[start SOURCE]

Lord Beamish
Main Page: Lord Beamish (Labour - Life peer)(2 years, 3 months ago)
Public Bill CommitteesThe former right hon. Member for Rother Valley was a very good friend of mine. He also had a knighthood, so you might want to have a word with him, Mr Gray.
I am speaking to get some answers that we did not get this morning. I am glad that we have an audience and more time to deliberate this afternoon, as it would be risky just to nod the adjournment through. We need an explanation of why the Government are adjourning the proceedings. My hon. Friend the Member for Halifax raised a point of order with Madam Deputy Speaker less than 20 minutes ago—not only about the adjournment of the Committee, but about proper scrutiny and the extra day that the Committee will need if we lose a day, as we have done today.
This is a mystery. I do not know whether the Conservative Whips have locked the Minister in a box somewhere or spirited him away on a nice foreign trip or something like that, but he seems to have disappeared from the face of the earth. The point is that in his resignation tweet—that is the “in” thing to do these days, unlike when you started, Mr Gray, when you would use parchment and—
Quill pens, yes. Now it is about resigning by tweet. The Minister was clear in his tweet that he was resigning—[Interruption.] My hon. Friend the Member for Garston and Halewood has helpfully passed me her smartphone—again, using new technology, which is not the usual way I operate. The Minister made things quite clear in the last paragraph, when he said:
“I will continue to serve until a new Security Minister is appointed and look forward to supporting our new Prime Minister.”
The Minister is therefore still in post, so we need an explanation as to why he is not here to continue discussion of the Bill.

[end SOURCE]
[start PROVIDED DATA]

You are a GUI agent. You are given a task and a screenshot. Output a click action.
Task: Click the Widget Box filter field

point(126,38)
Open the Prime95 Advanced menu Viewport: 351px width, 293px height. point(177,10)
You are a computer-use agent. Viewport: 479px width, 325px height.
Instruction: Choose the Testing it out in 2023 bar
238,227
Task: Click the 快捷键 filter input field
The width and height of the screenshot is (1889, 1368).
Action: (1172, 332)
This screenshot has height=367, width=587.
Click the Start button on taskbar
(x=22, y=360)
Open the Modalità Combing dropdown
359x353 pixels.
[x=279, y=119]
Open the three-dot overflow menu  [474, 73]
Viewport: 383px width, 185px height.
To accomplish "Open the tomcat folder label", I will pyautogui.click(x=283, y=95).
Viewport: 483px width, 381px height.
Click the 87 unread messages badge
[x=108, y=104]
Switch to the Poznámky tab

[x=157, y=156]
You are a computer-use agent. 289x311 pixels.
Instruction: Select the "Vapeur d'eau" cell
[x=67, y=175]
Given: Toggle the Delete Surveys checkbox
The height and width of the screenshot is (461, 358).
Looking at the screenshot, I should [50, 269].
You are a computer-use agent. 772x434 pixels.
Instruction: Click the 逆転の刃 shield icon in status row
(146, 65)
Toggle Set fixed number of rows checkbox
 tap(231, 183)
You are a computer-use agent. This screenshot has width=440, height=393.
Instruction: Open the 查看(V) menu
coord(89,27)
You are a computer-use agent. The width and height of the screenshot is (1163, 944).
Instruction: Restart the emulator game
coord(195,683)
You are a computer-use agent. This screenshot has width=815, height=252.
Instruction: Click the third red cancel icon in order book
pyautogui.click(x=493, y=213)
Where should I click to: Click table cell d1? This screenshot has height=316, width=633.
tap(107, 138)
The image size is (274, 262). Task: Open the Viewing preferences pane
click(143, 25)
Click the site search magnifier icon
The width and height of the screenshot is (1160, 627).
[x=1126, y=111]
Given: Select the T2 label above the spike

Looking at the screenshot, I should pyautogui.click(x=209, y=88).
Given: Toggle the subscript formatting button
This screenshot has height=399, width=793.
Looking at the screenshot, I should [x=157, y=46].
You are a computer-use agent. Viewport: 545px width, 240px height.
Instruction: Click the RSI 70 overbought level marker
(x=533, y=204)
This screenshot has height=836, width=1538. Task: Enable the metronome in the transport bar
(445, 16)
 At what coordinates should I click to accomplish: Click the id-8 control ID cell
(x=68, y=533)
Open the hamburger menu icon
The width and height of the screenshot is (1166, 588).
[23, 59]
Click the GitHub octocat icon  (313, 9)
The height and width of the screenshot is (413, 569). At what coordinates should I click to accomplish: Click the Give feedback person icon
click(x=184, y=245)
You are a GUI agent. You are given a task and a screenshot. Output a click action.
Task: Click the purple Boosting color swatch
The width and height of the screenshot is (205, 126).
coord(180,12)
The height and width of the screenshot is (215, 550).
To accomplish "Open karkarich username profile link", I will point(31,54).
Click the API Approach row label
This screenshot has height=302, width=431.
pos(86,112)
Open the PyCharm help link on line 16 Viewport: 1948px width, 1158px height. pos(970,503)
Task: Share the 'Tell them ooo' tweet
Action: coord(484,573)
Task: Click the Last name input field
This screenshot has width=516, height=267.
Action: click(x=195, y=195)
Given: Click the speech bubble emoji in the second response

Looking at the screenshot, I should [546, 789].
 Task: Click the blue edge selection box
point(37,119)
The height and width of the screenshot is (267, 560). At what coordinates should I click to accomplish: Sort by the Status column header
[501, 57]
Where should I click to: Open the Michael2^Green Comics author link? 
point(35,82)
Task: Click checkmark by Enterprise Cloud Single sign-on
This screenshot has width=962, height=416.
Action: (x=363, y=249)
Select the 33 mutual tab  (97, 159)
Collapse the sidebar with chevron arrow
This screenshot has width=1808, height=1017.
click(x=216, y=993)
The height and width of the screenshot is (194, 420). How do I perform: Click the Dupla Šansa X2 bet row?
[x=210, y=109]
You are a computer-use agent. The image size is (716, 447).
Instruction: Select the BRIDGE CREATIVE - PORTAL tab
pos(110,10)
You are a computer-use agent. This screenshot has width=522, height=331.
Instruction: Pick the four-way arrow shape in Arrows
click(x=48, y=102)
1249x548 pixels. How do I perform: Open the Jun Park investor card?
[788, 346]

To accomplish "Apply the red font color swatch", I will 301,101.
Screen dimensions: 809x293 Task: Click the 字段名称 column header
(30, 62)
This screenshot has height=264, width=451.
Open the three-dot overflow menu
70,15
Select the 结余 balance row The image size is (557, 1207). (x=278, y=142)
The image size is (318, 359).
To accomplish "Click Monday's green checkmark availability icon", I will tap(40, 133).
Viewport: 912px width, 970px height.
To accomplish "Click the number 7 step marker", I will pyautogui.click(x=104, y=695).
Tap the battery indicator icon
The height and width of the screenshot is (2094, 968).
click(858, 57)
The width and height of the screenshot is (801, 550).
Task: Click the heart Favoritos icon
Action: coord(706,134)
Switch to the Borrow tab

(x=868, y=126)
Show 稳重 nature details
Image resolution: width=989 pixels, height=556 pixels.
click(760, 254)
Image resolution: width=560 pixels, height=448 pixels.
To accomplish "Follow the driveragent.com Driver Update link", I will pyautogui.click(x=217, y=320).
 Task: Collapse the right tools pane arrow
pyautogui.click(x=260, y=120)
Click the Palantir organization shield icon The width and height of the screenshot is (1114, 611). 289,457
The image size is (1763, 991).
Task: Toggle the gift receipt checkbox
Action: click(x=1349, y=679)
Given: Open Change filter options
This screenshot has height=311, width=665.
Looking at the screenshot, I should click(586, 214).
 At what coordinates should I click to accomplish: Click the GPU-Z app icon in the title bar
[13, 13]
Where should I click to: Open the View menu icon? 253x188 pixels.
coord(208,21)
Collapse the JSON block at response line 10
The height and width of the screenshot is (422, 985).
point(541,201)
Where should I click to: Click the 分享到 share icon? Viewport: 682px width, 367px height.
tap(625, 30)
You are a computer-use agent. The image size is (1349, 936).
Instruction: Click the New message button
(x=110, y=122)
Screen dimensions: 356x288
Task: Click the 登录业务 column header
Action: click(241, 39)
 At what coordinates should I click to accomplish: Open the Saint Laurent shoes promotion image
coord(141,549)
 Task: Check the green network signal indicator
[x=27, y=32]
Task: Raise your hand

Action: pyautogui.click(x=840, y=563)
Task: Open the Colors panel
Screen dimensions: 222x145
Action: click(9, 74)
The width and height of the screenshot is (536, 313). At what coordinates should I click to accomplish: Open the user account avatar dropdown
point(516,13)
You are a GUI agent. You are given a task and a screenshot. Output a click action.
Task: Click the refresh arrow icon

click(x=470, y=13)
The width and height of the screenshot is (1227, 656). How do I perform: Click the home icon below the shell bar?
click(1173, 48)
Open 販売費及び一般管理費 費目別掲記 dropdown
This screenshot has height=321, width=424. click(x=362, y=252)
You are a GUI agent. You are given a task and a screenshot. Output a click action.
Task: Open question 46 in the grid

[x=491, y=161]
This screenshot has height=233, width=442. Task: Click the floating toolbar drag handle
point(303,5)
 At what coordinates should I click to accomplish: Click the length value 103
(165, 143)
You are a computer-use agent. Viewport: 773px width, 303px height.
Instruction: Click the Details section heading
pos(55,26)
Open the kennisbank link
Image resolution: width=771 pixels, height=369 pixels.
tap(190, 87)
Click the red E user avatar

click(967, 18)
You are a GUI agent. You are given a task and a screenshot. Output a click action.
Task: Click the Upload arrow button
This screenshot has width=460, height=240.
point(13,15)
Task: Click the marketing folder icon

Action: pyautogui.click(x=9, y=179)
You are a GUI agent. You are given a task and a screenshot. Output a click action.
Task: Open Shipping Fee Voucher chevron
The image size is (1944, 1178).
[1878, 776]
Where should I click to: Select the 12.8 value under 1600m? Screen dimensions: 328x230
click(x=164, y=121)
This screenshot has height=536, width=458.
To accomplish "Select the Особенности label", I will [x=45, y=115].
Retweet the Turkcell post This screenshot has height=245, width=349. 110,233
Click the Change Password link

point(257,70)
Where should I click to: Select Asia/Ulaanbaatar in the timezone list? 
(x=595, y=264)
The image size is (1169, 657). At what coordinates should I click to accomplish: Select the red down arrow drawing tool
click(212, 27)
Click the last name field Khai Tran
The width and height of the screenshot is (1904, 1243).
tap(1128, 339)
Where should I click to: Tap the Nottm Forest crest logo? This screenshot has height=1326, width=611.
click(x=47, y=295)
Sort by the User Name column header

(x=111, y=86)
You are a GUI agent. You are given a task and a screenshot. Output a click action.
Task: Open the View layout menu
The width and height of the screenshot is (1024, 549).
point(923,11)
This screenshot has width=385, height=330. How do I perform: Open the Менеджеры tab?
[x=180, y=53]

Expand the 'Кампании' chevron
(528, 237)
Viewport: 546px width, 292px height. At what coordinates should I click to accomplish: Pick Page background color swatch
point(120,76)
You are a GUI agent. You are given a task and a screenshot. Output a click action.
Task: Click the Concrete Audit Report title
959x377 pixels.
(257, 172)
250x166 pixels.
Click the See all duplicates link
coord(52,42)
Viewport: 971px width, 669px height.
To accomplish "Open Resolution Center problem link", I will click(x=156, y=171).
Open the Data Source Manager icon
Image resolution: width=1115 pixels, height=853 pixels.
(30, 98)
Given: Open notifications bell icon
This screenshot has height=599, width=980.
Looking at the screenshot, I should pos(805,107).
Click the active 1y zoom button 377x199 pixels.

[end PROVIDED DATA]

**SET EXERCISE 1**
Retype a passage of the Lord Beamish speech, beginning at the words "Public Bill CommitteesThe" and stopping after "have done today.".
**SET EXERCISE 2**
Echo the listing line for line, beginning at its first line and stopping after the line that contains "pyautogui.click(x=493, y=213)".

**COMPLETE ANSWER 1**
Public Bill CommitteesThe former right hon. Member for Rother Valley was a very good friend of mine. He also had a knighthood, so you might want to have a word with him, Mr Gray.
I am speaking to get some answers that we did not get this morning. I am glad that we have an audience and more time to deliberate this afternoon, as it would be risky just to nod the adjournment through. We need an explanation of why the Government are adjourning the proceedings. My hon. Friend the Member for Halifax raised a point of order with Madam Deputy Speaker less than 20 minutes ago—not only about the adjournment of the Committee, but about proper scrutiny and the extra day that the Committee will need if we lose a day, as we have done today.

**COMPLETE ANSWER 2**
You are a GUI agent. You are given a task and a screenshot. Output a click action.
Task: Click the Widget Box filter field

point(126,38)
Open the Prime95 Advanced menu Viewport: 351px width, 293px height. point(177,10)
You are a computer-use agent. Viewport: 479px width, 325px height.
Instruction: Choose the Testing it out in 2023 bar
238,227
Task: Click the 快捷键 filter input field
The width and height of the screenshot is (1889, 1368).
Action: (1172, 332)
This screenshot has height=367, width=587.
Click the Start button on taskbar
(x=22, y=360)
Open the Modalità Combing dropdown
359x353 pixels.
[x=279, y=119]
Open the three-dot overflow menu  [474, 73]
Viewport: 383px width, 185px height.
To accomplish "Open the tomcat folder label", I will pyautogui.click(x=283, y=95).
Viewport: 483px width, 381px height.
Click the 87 unread messages badge
[x=108, y=104]
Switch to the Poznámky tab

[x=157, y=156]
You are a computer-use agent. 289x311 pixels.
Instruction: Select the "Vapeur d'eau" cell
[x=67, y=175]
Given: Toggle the Delete Surveys checkbox
The height and width of the screenshot is (461, 358).
Looking at the screenshot, I should [50, 269].
You are a computer-use agent. 772x434 pixels.
Instruction: Click the 逆転の刃 shield icon in status row
(146, 65)
Toggle Set fixed number of rows checkbox
 tap(231, 183)
You are a computer-use agent. This screenshot has width=440, height=393.
Instruction: Open the 查看(V) menu
coord(89,27)
You are a computer-use agent. The width and height of the screenshot is (1163, 944).
Instruction: Restart the emulator game
coord(195,683)
You are a computer-use agent. This screenshot has width=815, height=252.
Instruction: Click the third red cancel icon in order book
pyautogui.click(x=493, y=213)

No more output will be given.